____ GIVEN TEXT

III the EP is an extended play record released by Mondo Generator on November 22, 2004 by Tornado Records. This was the first release after Nick Oliveri was fired from Queens of the Stone Age. Mondo Generator embarked on a short European tour in support of this release in late 2004.

Track listing
 "All the Way Down" - (Nick Oliveri)
 "Bloody Hammer" - (Roky Erickson)
 "There She Goes Again" - (Nick Oliveri)
 "Sleep the Lie Away" - (Nick Oliveri/Dave Catching)

Personnel
 Nick Oliveri - Vocals, Bass (1, 3, 4)
 Dave Catching - Guitars
 Alfredo Hernández - Drums
 Molly McGuire - Bass (2), Piano (4)
 Mathias Schneeberger - Piano (1, 2), Guitar (1)

Produced by Nick Oliveri

Co-produced, Mixed, and Mastered by M. C. Schneebie at Donner & Blitzen

Trivia
 Track 1 entitled "All The Way Down" would be rerecorded for Mondo Generator's next album Dead Planet: SonicSlowMotionTrails.
 These tracks were rereleased on Oliveri's 2004 solo acoustic album entitled Demolition Day, and on the 2007 rerelease of Dead Planet.

________
____ RECORDS PROVIDED

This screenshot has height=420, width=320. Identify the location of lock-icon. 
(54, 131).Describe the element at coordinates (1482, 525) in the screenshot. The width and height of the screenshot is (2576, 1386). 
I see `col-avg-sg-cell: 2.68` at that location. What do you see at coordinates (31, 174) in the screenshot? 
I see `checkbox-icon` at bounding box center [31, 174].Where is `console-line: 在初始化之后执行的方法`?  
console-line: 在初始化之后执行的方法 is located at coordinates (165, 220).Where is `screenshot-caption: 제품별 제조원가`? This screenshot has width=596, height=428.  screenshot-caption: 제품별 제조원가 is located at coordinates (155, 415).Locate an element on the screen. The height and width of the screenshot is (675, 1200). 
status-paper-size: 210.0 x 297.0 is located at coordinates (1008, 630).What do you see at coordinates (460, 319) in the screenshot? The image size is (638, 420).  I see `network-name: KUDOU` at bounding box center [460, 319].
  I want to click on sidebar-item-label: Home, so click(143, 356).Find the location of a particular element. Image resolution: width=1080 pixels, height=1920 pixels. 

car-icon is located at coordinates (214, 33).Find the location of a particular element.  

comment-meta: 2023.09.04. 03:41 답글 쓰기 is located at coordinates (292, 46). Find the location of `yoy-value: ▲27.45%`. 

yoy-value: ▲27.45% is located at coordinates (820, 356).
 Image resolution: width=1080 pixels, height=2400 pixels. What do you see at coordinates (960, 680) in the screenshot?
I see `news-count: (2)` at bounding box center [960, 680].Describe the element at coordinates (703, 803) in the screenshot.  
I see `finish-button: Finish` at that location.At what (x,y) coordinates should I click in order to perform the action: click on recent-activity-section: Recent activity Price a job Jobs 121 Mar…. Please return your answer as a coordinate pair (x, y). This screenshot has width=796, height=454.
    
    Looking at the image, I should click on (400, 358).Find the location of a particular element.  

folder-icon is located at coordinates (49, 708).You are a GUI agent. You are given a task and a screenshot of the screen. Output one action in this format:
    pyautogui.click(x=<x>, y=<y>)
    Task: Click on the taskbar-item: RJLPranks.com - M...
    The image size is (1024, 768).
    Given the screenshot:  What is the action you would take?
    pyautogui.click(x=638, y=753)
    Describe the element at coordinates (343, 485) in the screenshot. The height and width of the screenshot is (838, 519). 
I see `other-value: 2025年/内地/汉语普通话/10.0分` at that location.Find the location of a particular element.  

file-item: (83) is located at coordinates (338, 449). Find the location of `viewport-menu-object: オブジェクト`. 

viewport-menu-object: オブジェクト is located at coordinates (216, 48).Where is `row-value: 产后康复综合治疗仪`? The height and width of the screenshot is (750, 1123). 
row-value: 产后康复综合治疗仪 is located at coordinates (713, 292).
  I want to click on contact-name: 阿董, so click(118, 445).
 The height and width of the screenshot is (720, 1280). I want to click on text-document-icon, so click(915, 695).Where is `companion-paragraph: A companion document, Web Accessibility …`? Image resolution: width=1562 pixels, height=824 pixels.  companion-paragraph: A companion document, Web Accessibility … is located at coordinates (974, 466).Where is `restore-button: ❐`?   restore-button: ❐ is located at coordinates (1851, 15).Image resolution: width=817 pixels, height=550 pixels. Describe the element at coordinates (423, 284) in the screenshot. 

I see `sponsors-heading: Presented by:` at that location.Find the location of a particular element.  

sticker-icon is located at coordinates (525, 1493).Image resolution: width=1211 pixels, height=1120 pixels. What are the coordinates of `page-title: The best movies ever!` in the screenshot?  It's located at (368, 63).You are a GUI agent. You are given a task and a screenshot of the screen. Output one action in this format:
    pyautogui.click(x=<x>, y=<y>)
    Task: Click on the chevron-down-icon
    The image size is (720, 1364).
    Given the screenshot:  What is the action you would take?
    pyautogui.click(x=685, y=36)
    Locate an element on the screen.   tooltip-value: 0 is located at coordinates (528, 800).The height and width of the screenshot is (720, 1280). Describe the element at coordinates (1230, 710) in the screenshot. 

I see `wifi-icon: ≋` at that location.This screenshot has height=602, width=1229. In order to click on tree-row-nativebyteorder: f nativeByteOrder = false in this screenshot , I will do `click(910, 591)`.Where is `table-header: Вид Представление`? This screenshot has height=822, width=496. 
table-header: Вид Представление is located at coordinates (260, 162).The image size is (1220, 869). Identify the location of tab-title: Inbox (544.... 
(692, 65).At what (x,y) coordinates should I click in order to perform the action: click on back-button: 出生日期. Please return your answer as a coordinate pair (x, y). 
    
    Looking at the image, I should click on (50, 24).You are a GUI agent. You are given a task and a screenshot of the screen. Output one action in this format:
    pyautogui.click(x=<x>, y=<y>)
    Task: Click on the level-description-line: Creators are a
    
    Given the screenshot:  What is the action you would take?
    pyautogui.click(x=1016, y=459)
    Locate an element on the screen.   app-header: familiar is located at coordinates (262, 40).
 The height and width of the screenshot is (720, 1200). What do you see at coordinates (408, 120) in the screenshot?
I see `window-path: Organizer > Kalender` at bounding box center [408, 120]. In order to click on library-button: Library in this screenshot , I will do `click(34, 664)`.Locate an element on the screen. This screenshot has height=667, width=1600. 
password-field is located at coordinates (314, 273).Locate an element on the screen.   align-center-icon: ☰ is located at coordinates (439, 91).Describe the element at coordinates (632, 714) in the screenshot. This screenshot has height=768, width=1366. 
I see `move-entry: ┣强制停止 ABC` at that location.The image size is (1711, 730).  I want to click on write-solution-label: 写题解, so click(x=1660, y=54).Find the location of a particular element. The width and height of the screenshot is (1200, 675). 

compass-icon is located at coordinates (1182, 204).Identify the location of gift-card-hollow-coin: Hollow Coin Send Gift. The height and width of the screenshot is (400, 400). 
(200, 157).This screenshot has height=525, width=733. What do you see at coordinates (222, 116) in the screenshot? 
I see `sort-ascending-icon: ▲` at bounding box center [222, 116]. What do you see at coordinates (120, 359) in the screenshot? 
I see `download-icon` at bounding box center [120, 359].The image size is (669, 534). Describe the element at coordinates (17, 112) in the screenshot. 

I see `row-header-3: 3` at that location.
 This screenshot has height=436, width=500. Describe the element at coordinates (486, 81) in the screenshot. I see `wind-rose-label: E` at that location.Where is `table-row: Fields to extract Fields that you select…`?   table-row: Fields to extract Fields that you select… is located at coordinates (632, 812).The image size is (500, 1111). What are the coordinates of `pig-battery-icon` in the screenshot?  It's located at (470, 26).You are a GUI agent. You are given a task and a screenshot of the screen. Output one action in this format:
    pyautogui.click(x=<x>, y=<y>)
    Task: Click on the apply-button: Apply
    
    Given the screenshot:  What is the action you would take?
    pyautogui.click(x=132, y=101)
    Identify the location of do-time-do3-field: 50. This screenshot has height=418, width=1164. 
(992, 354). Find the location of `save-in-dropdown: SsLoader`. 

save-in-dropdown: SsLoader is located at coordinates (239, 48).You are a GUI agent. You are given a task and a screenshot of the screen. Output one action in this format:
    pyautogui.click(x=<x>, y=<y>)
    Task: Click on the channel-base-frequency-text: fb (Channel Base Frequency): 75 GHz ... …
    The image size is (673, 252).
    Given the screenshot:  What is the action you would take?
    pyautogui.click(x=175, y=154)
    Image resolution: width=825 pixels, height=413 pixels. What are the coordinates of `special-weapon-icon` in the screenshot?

________

EXERCISE INSTRUCTIONS:
1 > Summarize the text about III the EP in two sentences.
2 > Please list every person named under "Personnel" in the text about III the EP.
Work only from the text about III the EP; the records play no part.

RESULTS BY TASK:
1 > III the EP is an extended play record that Mondo Generator released through Tornado Records on November 22, 2004. It was their first release after Nick Oliveri was fired from Queens of the Stone Age, and the band supported it with a short European tour in late 2004.

2 >
- Nick Oliveri
- Dave Catching
- Alfredo Hernández
- Molly McGuire
- Mathias Schneeberger